Current status and prospects of rare nuclides irradiation production technology through ultra-high flux reactors
, Available online  
Abstract(64) PDF(6)
Abstract:
238Pu, 252Cf and other rare nuclides have important applications in nuclear energy, aerospace and other fields. The irradiation production of rare nuclides faces challenges such as complex conversion chain, large fission loss, and extremely low yield, and typically requires irradiating targets under ultra-high neutron flux. Ultra-high flux reactor is the most important facility for large-scale preparation of rare nuclides. Currently, our country doesn’t have the capacity for large-scale preparation of rare nuclides and relies entirely on imports. Realizing the independent and stable supply of rare nuclides is of great significance for the development of strategic key areas in China.
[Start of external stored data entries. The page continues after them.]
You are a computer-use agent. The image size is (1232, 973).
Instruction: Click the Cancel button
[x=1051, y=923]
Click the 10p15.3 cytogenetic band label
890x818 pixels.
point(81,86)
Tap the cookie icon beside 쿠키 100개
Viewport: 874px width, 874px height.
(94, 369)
The key technologies for producing rare nuclides through irradiation in ultra-high flux reactors include preparation techniques for super-heavy target materials, optimization design techniques for irradiation targets, irradiation techniques in ultra-high flux reactors, separation and purification techniques, etc. This paper analyzes the current status and key technologies for producing rare nuclides through irradiation in ultra-high flux reactors, and looks forward to the development strategy of rare nuclides preparation in China.